One of the nurses said to me, “Nobody ever hears about the good work.” She’s right of course and the North Briton are at it this morning: “Patients waiting for 12 hours in Scotland’s A&E crisis” screams the webpage, designed to have us all thinking that the Scottish NHS is at breaking point with the subliminal message that we obviously can’t run it ourselves. Of course when you actually read the article it becomes clear that there’s “exceptional pressure” on the service because of the norovirus but that wouldn’t lend itself to a very good headline. “Frontline staff battling bravely against unprecedented epidemic.” Nah – just doesn’t have the same ring to it.
There was another good one on the EBC: “NHS Scotland facing equal pay timebomb”. Naturally this caused great consternation and fake outrage amongst opposition MSP’s who were only too glad to pick up the stick they were offered and start bashing the Scottish Government with it. Anyone reading the headline would think that the NHS was facing a financial crisis brought about by incompetent management. However, anyone actually reading the article would see that the vast majority of these equal pay claim cases are unlikely to succeed and even if they were successful the liability would be limited to a 6-month period back in 2004! I wonder who was in power back then? “Labour’s Legacy of Incompetence” – I doubt such a headline would make it past the editor somehow.

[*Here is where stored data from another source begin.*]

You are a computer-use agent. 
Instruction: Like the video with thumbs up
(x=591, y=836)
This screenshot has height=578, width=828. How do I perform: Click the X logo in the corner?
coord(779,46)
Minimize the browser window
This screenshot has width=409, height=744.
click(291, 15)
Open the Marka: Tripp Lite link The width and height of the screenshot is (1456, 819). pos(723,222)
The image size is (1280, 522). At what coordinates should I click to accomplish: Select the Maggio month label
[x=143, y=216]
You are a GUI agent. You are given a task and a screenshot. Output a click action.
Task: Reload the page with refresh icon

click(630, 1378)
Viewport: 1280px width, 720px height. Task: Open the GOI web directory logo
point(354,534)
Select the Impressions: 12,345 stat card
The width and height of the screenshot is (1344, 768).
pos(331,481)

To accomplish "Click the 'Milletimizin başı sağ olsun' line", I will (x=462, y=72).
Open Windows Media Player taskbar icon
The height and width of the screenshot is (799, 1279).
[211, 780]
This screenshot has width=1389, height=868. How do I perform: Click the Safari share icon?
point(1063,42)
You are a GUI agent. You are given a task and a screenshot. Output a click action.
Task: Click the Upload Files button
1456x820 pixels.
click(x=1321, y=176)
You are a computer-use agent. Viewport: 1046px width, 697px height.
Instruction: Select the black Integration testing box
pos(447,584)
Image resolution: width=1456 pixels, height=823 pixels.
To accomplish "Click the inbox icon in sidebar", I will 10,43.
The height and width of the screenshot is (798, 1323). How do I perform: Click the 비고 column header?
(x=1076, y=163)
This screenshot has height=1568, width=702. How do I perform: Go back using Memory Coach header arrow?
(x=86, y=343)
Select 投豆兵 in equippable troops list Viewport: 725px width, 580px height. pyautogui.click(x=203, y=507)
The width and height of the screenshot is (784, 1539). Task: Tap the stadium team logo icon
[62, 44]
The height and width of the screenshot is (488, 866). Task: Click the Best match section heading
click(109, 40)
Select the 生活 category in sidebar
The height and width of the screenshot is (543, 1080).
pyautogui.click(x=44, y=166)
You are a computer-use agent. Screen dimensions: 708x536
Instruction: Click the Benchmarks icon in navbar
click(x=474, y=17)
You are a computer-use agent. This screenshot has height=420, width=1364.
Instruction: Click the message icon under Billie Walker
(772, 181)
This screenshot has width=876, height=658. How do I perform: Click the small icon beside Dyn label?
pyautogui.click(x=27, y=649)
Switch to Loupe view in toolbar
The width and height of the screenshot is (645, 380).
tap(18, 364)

When you look at the sheer scale of the NHS operation it’s quite amazing it works as well as it does. Let’s make a wee comparison… in the summer of 2012 a computer glitch in one of the UK’s major banks crippled its network and left around 100,000 of their 1.9 million customers unable to access their cash for over 14 days. What would have been the result of an equivalent crisis in the NHS? You shudder to think.
Things do go wrong of course and are gleefully leapt on by the press and the opposition parties. I can only speak from my own experience though and my argument is that it’s a miracle that we don’t have more crises when you consider the size of the organisation. When my good lady spent a week in hospital, whenever a patient left the ward the sheets were immediately stripped off the bed and the whole frame disinfected. You never hear about that though and how often it happens every single day. You never hear about the teams of selfless individuals that have dedicated their lives to making sure you and me can live ours in greater comfort.
We must protect this precious gem from all the ramifications of a No vote. The thought of what the blue or red “you plebs can’t expect something for nothing” crowd might do to our NHS is enough to make you sick.